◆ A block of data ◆
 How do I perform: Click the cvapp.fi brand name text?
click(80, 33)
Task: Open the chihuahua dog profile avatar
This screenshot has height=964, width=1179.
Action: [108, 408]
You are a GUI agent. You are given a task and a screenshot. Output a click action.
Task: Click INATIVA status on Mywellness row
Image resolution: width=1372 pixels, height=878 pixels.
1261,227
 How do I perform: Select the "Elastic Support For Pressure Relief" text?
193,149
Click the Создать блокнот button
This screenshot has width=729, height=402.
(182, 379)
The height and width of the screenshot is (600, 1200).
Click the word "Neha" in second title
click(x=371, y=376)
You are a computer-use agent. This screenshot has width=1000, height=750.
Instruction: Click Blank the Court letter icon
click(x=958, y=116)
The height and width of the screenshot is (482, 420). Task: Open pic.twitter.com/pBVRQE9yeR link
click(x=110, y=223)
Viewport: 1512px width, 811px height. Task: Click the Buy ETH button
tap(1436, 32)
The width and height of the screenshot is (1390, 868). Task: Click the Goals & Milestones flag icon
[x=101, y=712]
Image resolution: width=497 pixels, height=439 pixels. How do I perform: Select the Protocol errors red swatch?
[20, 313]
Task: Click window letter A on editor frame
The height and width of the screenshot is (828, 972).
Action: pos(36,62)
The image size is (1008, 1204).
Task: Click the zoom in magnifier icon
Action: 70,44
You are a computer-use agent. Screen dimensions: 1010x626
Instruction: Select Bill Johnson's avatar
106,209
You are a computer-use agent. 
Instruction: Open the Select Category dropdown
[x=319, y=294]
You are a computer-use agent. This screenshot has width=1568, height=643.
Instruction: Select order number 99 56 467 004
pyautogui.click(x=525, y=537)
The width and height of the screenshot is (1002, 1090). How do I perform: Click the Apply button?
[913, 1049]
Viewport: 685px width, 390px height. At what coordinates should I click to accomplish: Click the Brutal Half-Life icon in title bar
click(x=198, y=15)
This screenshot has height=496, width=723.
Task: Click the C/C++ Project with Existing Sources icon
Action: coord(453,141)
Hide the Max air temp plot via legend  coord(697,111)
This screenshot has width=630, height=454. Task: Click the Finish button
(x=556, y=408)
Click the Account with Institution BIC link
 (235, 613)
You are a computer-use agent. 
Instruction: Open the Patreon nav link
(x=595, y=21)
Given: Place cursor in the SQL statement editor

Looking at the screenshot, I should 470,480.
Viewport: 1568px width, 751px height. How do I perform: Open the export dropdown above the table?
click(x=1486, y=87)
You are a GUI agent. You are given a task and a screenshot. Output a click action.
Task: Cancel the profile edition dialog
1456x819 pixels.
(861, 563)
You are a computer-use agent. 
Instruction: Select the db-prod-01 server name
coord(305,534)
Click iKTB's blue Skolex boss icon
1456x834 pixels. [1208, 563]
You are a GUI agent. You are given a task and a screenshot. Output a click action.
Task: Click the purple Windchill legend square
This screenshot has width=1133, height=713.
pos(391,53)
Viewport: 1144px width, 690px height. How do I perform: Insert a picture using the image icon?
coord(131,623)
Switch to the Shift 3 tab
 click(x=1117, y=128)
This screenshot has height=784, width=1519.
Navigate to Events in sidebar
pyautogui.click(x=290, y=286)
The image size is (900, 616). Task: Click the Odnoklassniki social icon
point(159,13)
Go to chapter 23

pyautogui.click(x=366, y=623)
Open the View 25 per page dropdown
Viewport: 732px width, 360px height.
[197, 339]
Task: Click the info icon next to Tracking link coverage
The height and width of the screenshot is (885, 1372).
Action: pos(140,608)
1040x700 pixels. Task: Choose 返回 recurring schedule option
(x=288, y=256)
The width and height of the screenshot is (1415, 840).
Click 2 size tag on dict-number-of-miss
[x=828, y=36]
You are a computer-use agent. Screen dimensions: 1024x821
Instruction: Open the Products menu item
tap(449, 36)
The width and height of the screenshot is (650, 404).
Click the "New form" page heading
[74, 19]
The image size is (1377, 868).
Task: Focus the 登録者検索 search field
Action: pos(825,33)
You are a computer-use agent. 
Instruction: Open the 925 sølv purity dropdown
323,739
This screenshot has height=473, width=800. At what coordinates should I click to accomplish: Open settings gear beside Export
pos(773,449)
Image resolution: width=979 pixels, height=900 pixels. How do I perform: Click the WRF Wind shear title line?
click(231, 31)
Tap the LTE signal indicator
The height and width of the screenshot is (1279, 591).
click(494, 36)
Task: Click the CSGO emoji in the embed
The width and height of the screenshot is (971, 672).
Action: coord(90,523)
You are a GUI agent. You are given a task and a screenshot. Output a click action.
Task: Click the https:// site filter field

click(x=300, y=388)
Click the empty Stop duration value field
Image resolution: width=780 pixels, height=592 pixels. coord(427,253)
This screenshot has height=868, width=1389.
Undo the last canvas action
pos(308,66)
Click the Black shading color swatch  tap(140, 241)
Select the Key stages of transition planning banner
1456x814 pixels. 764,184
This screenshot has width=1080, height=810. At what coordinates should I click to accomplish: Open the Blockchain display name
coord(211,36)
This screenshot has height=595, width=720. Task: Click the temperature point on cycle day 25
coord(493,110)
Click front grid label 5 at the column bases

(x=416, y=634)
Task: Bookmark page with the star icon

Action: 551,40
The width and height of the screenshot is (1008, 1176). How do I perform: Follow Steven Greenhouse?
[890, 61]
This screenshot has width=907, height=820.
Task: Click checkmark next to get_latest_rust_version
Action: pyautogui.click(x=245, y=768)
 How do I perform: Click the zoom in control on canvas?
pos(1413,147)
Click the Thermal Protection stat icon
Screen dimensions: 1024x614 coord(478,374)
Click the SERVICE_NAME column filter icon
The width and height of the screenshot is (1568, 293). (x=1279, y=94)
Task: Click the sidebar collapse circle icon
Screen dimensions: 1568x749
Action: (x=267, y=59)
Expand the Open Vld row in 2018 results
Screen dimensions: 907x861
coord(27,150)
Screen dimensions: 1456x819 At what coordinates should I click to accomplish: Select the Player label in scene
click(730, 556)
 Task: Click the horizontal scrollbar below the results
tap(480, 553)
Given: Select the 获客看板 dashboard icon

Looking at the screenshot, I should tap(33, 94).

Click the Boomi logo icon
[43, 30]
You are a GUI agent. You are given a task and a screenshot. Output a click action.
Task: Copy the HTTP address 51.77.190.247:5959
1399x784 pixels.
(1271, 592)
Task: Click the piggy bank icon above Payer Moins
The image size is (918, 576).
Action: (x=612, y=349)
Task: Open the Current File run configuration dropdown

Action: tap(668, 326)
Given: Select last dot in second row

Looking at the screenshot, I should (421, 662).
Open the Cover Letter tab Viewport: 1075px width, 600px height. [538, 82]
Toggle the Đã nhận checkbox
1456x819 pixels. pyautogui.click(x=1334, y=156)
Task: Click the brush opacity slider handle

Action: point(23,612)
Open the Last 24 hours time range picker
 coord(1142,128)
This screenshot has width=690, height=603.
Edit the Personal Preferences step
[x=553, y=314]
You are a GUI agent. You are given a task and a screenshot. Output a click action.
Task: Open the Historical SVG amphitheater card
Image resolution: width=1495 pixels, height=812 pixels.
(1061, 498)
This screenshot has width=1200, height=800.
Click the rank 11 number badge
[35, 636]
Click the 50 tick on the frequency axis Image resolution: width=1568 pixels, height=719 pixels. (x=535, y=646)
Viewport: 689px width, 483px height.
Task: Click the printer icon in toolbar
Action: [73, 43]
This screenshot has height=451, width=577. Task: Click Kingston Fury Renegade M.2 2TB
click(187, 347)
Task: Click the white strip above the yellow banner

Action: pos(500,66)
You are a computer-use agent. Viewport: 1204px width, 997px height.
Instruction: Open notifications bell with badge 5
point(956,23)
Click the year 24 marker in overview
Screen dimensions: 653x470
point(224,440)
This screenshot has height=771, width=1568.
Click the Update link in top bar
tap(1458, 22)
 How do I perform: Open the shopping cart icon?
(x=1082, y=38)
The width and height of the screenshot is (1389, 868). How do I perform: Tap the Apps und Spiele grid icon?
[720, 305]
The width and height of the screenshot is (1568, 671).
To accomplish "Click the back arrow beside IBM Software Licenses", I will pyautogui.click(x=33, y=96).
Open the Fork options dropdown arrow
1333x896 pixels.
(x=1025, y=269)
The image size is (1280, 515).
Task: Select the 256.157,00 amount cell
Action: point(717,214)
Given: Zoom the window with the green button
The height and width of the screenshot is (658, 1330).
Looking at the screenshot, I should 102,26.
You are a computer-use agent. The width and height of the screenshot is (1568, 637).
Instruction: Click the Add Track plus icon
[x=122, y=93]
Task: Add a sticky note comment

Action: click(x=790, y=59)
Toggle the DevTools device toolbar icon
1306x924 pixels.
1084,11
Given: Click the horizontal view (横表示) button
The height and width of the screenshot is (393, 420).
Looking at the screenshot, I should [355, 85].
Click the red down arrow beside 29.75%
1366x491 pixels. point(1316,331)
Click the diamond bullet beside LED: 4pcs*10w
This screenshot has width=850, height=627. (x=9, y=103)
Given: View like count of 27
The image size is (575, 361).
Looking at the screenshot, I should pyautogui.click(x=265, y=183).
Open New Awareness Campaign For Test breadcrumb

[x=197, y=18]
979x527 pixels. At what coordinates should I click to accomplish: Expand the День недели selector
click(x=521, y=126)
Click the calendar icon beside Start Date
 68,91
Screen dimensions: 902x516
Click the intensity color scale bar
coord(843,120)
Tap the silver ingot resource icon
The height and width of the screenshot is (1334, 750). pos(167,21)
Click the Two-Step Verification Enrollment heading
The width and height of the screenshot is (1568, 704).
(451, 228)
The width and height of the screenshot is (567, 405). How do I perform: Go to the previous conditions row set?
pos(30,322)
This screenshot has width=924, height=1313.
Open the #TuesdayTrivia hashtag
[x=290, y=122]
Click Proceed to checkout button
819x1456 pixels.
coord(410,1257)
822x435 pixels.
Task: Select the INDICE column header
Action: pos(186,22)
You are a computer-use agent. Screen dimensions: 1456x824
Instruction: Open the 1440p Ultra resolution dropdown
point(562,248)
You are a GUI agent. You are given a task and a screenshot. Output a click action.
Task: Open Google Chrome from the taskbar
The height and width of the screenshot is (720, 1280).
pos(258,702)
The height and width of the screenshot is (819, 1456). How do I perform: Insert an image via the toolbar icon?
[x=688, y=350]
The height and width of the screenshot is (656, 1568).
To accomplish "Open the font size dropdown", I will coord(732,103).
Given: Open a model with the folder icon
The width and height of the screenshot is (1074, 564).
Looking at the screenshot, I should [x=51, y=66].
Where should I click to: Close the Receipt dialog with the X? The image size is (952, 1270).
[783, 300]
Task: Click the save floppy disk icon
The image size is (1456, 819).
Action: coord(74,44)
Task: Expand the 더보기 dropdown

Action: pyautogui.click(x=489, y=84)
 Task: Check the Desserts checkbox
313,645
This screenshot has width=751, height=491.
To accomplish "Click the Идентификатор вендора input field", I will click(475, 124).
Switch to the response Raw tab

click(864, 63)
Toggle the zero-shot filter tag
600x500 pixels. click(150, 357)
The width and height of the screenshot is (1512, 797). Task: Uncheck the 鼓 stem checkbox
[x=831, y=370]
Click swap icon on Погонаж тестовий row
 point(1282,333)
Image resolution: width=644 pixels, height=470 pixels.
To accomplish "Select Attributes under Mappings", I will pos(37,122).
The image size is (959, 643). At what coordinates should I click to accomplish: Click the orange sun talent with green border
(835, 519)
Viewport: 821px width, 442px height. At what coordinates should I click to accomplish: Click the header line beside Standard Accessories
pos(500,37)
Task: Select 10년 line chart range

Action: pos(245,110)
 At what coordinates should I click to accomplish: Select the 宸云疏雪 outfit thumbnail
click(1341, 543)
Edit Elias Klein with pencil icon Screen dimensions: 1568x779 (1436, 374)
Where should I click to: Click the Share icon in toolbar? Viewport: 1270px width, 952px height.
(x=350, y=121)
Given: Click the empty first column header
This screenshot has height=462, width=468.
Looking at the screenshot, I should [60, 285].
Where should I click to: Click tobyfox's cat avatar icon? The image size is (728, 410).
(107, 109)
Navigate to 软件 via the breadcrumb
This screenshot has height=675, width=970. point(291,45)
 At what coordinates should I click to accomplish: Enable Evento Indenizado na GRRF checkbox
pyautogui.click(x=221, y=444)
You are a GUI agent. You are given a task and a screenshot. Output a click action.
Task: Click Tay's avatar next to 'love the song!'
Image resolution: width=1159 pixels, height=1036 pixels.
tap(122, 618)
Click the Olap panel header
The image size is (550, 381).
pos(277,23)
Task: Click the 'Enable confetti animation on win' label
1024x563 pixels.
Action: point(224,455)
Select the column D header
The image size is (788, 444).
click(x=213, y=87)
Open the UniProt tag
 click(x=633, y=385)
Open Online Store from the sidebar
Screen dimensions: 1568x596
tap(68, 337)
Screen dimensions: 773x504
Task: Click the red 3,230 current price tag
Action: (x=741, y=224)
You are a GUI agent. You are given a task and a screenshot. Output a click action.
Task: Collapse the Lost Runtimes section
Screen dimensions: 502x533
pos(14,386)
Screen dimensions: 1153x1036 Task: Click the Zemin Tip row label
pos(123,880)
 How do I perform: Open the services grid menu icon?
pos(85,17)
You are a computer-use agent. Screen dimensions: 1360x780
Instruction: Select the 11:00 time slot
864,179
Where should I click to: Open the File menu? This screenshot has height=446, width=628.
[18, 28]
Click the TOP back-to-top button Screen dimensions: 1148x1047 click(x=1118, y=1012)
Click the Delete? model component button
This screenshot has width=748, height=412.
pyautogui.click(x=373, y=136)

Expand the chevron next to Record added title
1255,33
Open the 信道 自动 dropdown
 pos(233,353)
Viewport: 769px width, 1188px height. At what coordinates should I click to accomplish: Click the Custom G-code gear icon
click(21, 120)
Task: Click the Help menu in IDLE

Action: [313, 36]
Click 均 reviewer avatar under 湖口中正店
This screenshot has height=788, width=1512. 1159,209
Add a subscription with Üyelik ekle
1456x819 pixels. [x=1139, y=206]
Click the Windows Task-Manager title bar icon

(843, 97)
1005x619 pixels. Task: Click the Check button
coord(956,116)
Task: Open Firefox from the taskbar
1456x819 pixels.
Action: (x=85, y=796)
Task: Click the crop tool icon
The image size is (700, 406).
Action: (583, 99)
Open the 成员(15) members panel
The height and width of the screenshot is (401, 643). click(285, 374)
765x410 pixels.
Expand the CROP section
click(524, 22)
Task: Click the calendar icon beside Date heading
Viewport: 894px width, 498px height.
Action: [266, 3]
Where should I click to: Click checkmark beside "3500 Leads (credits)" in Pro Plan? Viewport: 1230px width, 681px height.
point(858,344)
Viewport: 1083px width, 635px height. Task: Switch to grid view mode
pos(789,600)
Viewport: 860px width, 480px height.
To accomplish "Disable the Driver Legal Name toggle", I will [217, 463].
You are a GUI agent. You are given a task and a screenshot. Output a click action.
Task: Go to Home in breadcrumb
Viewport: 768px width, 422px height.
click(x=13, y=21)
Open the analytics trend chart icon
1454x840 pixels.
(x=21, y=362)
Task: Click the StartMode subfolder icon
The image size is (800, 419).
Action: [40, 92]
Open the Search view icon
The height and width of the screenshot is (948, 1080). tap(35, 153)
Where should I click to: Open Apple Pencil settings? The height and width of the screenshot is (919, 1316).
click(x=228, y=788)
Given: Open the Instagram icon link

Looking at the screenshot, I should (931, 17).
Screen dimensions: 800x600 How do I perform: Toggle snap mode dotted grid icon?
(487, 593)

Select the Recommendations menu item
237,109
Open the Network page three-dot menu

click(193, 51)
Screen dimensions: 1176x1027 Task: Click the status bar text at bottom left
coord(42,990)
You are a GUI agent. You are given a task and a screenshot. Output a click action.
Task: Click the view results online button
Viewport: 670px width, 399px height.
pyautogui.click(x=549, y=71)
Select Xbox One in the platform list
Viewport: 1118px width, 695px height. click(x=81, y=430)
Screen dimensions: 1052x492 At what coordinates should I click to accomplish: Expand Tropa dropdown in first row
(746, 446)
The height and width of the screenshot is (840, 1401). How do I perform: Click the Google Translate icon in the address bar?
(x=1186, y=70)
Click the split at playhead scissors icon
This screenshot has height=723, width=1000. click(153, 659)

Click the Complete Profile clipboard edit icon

◆ WHAT YOU ARE ASKED TO DO ◆
Output everything from the start of the records down to and including the line containing "click(x=958, y=116)" as a JSON list of strings, one string per line, leaving out blank lines.

◆ OUTPUT OF THE EXERCISE ◆
[
  " How do I perform: Click the cvapp.fi brand name text?",
  "click(80, 33)",
  "Task: Open the chihuahua dog profile avatar",
  "This screenshot has height=964, width=1179.",
  "Action: [108, 408]",
  "You are a GUI agent. You are given a task and a screenshot. Output a click action.",
  "Task: Click INATIVA status on Mywellness row",
  "Image resolution: width=1372 pixels, height=878 pixels.",
  "1261,227",
  " How do I perform: Select the \"Elastic Support For Pressure Relief\" text?",
  "193,149",
  "Click the Создать блокнот button",
  "This screenshot has width=729, height=402.",
  "(182, 379)",
  "The height and width of the screenshot is (600, 1200).",
  "Click the word \"Neha\" in second title",
  "click(x=371, y=376)",
  "You are a computer-use agent. This screenshot has width=1000, height=750.",
  "Instruction: Click Blank the Court letter icon",
  "click(x=958, y=116)"
]